Column: Academic serfdom
Many recent studies have highlighted the failure of colleges to educate its graduates. College graduates in alarming numbers are unable to manage their money appropriately, grasp written intellectual arguments, or even have basic literacy skills. This represents a failure of universities in their ability to educate.
It isn't hard to see why this is so. The misuse of "academic freedom" as a bludgeon to impose academic serfdom is one large reason. The selective application of academic freedom to allow for unsupported claims to be dictated as truth from the classroom and the prevention of any discussion of alternative ideas has atrophied students' minds.
One expects a lack of intellectual diversity in non-academic departments like Gender and Women Studies, but entire intellectual disciplines have turned from scholarly work to political partisanship. For instance, the sociology course "Social Perspectives on the Family," used a textbook when I took it called "Public and Private Families" by Andrew Cherlin. It began unapologetically that the traditional definition of family is no longer sufficient and redefined it to be "anything you want" with an emphasis on including gay marriage. No reason for this was given; it was simply claimed as a fact that no one could dispute.
The idea that it is OK that there are no conservatives in sociology because there might be a conservative in engineering is absurd. If blacks are underrepresented in any program, that is proof-positive of a crisis. Suddenly, when conservatives are involved, the standards change. You can't have it both ways, definitions of correlation and causation aside. Undergraduate education should expose students to a wide range of ideas, not a wide range of like-thinking personalities.
Academics pat themselves on the back for parroting out each other's ideas while slamming their minds shut to all that could shake their faith. This is the behavior of a prelate, not a professor. The intelligent design debate remains the best example of this. Instead of talking about intelligent design, the acolytes of Darwinism engage in character assassination.
Academic freedom should be confined to two areas and two areas alone. First, the researcher should be free to explore ideas without having pre-planned conclusions. Second, students should be free to explore the wide range of ideas and determine for themselves what is sound. Academic freedom should not be a right of classroom instructors to turn their podiums into pulpits. Their role is to present information, not preach it. Diverse instructors should be hired to present all reasonable positions within the disciplines.
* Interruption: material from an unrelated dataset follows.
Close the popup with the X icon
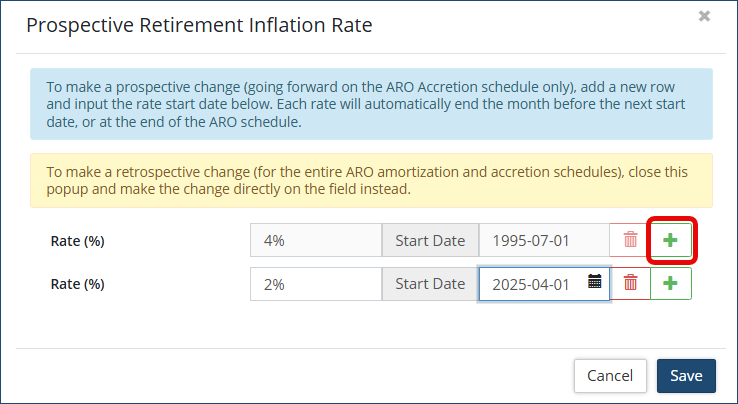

At the end of the day there are two ways this can be fixed. The best solution is for the academy to reform itself and begin to tolerate diverse points of view as well as intellectually engage with them. This would be the academy living up to the ideal it paints itself to be.
The second is that conservative professors and individuals will form their own institutions and begin directly competing for students and grant money. This way students can choose who they'll be best served by and grant agencies can choose who will provide the best research. This is dangerous because it will not only create ideologically separate universities, it will provide a barrier to real dialogue. Even though conservative thought is by far intellectually superior, it can learn from liberal thought.
In the end, the ones with the most to lose are the left-wing professors. Not only has liberalism not come up with a new idea in decades, it has alienated itself from an overwhelming majority of the rest of the nation.
By going down this road it will force conservatives to form their own institutions and finally close the doors on liberal ones. In the end, liberal academia needs to engage with the world and ideas around it, or we will close down these bastions of failed thought. The choice is yours.